Interestingly, Firmicutes displayed no abundance in 2017A. Soil characteristics, such as pH, nutrient availability, contaminants, and organic matter content, can influence the abundance and diversity of these two phyla in the soil [71,74,75,77]. Bacteriodota were present in the control and most of the rehabilitated sites, but were nearly absent in 2019B. Verrumicrobiota, although found in low abundance, were detected only in rehabilitated sites 2017B and 2019B, both located at low elevations and near each other (Figure 1). This genus includes species known to endure extreme oligotrophic conditions, so their presence might reflect adaptation to the nutrient limitations or metal stress in the rehabilitated areas. Identifying why this genus flourished slightly more in 2017B/2019B (maybe due to microhabitats with suitable moisture or substrate availability) would require further investigation, but it is considered as a part of the site-specific community in mined-out areas. Although it is less studied, this group is increasingly recognized for its role in carbon cycling and its ability to adapt to nutrient-poor environments, making it important for the restoration of barren soils [94].

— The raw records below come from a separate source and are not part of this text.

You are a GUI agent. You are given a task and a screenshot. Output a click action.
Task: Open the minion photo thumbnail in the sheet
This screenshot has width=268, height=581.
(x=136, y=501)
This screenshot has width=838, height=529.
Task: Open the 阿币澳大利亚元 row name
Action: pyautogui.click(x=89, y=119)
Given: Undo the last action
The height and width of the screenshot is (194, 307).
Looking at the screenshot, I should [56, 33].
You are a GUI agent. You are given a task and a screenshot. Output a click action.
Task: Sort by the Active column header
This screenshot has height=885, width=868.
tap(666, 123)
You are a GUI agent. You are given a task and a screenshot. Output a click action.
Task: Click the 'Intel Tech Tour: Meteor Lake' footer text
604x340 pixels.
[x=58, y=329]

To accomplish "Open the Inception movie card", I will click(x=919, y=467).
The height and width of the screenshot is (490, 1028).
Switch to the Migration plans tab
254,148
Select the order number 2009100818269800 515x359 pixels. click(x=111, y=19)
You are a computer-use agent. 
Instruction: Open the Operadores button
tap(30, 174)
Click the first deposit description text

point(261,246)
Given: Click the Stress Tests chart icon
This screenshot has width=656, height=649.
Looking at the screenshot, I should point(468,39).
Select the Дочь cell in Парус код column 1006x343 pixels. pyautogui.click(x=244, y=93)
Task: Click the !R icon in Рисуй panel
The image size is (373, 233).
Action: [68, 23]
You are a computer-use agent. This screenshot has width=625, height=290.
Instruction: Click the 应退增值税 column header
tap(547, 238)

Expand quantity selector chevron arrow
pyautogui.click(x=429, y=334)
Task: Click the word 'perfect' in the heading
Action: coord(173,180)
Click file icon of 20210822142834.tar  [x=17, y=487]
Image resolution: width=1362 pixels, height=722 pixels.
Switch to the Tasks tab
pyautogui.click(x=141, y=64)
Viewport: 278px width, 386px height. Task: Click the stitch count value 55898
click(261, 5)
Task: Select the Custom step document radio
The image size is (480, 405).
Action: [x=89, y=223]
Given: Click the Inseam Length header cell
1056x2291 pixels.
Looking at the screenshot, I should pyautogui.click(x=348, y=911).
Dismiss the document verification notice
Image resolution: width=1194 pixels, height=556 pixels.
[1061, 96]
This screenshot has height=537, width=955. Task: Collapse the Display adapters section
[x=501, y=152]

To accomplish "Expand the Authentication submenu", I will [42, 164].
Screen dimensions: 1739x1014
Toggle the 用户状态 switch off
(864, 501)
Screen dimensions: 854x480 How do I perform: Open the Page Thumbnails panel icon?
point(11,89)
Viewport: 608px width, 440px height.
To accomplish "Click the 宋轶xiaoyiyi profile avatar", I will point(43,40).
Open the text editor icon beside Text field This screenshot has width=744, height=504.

The findings of this study aligned with the previous work of Roesch et al. [95], which reported that forest soil was predominantly composed of Proteobacteria. Similarly, Zhang et al. [96] found that in both natural and secondary forests, the major phyla were Proteobacteria (39.8%), Acidobacteria (17.6%), Actinobacteria (10%), and Verrucomicrobia (8.82%), which were also found in this study. These variations could be attributed to differences in vegetative communities between mined-out and unmined sites [97]. Generally, Proteobacteria were the most dominant phyla in all soil samples across both higher and lower elevation ranges, with relative abundances ranging from 70.6% to 88.3%. This suggests that the microbial community structure differed significantly across the rehabilitated sites, potentially due to environmental factors influencing microbial composition.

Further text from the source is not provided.